__What is expected__
Print each record below character for character.

__Extracted entries__
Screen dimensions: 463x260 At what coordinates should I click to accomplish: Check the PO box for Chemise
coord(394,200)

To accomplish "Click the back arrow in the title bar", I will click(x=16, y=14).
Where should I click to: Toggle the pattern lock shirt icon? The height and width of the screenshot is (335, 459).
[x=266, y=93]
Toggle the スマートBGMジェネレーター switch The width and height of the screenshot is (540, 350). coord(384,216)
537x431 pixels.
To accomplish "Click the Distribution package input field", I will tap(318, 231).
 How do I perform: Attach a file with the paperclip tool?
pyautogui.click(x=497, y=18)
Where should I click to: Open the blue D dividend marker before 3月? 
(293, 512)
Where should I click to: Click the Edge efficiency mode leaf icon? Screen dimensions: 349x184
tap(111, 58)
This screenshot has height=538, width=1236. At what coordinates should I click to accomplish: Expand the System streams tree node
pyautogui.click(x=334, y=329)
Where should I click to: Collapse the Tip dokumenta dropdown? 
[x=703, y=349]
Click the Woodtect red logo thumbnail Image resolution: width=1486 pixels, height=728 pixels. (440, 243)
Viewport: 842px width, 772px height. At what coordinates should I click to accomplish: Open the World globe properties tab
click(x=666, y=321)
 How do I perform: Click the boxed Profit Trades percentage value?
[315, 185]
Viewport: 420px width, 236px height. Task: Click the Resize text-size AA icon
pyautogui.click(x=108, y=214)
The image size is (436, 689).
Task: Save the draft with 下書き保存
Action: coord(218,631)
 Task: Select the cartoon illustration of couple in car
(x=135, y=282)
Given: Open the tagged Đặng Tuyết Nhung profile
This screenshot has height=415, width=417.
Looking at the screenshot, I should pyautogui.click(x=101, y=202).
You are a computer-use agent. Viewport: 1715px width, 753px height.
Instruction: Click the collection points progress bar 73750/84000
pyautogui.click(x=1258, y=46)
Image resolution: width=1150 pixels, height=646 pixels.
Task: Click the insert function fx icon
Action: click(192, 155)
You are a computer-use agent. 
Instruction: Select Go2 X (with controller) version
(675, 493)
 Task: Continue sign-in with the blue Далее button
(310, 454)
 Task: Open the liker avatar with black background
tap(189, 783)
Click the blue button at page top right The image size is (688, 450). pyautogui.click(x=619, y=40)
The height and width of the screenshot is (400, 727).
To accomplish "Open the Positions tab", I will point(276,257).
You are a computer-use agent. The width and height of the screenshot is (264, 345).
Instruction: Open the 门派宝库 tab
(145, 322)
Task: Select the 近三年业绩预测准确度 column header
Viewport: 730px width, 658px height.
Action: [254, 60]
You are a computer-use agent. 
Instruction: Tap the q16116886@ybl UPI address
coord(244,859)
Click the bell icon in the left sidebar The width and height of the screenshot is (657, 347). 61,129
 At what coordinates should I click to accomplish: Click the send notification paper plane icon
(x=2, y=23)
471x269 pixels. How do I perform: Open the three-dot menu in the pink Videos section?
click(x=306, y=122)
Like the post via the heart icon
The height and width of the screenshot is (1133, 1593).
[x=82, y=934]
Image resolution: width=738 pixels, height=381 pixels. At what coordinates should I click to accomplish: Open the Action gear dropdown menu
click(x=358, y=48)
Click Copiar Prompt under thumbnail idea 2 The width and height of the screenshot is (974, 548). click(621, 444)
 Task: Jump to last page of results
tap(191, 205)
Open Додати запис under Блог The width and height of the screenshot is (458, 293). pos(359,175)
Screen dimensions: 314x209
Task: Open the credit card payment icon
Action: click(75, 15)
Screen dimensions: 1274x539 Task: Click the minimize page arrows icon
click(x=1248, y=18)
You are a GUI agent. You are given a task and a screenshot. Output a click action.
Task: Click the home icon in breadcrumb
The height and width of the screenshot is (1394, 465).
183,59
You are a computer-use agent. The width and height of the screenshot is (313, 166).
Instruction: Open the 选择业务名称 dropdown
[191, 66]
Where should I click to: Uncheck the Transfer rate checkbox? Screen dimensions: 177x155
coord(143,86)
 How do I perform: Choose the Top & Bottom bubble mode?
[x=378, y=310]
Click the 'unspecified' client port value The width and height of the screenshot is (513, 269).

__Written solution__
Screen dimensions: 463x260 At what coordinates should I click to accomplish: Check the PO box for Chemise
coord(394,200)

To accomplish "Click the back arrow in the title bar", I will click(x=16, y=14).
Where should I click to: Toggle the pattern lock shirt icon? The height and width of the screenshot is (335, 459).
[x=266, y=93]
Toggle the スマートBGMジェネレーター switch The width and height of the screenshot is (540, 350). coord(384,216)
537x431 pixels.
To accomplish "Click the Distribution package input field", I will tap(318, 231).
 How do I perform: Attach a file with the paperclip tool?
pyautogui.click(x=497, y=18)
Where should I click to: Open the blue D dividend marker before 3月? 
(293, 512)
Where should I click to: Click the Edge efficiency mode leaf icon? Screen dimensions: 349x184
tap(111, 58)
This screenshot has height=538, width=1236. At what coordinates should I click to accomplish: Expand the System streams tree node
pyautogui.click(x=334, y=329)
Where should I click to: Collapse the Tip dokumenta dropdown? 
[x=703, y=349]
Click the Woodtect red logo thumbnail Image resolution: width=1486 pixels, height=728 pixels. (440, 243)
Viewport: 842px width, 772px height. At what coordinates should I click to accomplish: Open the World globe properties tab
click(x=666, y=321)
 How do I perform: Click the boxed Profit Trades percentage value?
[315, 185]
Viewport: 420px width, 236px height. Task: Click the Resize text-size AA icon
pyautogui.click(x=108, y=214)
The image size is (436, 689).
Task: Save the draft with 下書き保存
Action: coord(218,631)
 Task: Select the cartoon illustration of couple in car
(x=135, y=282)
Given: Open the tagged Đặng Tuyết Nhung profile
This screenshot has height=415, width=417.
Looking at the screenshot, I should pyautogui.click(x=101, y=202).
You are a computer-use agent. Viewport: 1715px width, 753px height.
Instruction: Click the collection points progress bar 73750/84000
pyautogui.click(x=1258, y=46)
Image resolution: width=1150 pixels, height=646 pixels.
Task: Click the insert function fx icon
Action: click(192, 155)
You are a computer-use agent. 
Instruction: Select Go2 X (with controller) version
(675, 493)
 Task: Continue sign-in with the blue Далее button
(310, 454)
 Task: Open the liker avatar with black background
tap(189, 783)
Click the blue button at page top right The image size is (688, 450). pyautogui.click(x=619, y=40)
The height and width of the screenshot is (400, 727).
To accomplish "Open the Positions tab", I will point(276,257).
You are a computer-use agent. The width and height of the screenshot is (264, 345).
Instruction: Open the 门派宝库 tab
(145, 322)
Task: Select the 近三年业绩预测准确度 column header
Viewport: 730px width, 658px height.
Action: [254, 60]
You are a computer-use agent. 
Instruction: Tap the q16116886@ybl UPI address
coord(244,859)
Click the bell icon in the left sidebar The width and height of the screenshot is (657, 347). 61,129
 At what coordinates should I click to accomplish: Click the send notification paper plane icon
(x=2, y=23)
471x269 pixels. How do I perform: Open the three-dot menu in the pink Videos section?
click(x=306, y=122)
Like the post via the heart icon
The height and width of the screenshot is (1133, 1593).
[x=82, y=934]
Image resolution: width=738 pixels, height=381 pixels. At what coordinates should I click to accomplish: Open the Action gear dropdown menu
click(x=358, y=48)
Click Copiar Prompt under thumbnail idea 2 The width and height of the screenshot is (974, 548). click(621, 444)
 Task: Jump to last page of results
tap(191, 205)
Open Додати запис under Блог The width and height of the screenshot is (458, 293). pos(359,175)
Screen dimensions: 314x209
Task: Open the credit card payment icon
Action: click(75, 15)
Screen dimensions: 1274x539 Task: Click the minimize page arrows icon
click(x=1248, y=18)
You are a GUI agent. You are given a task and a screenshot. Output a click action.
Task: Click the home icon in breadcrumb
The height and width of the screenshot is (1394, 465).
183,59
You are a computer-use agent. The width and height of the screenshot is (313, 166).
Instruction: Open the 选择业务名称 dropdown
[191, 66]
Where should I click to: Uncheck the Transfer rate checkbox? Screen dimensions: 177x155
coord(143,86)
 How do I perform: Choose the Top & Bottom bubble mode?
[x=378, y=310]
Click the 'unspecified' client port value The width and height of the screenshot is (513, 269).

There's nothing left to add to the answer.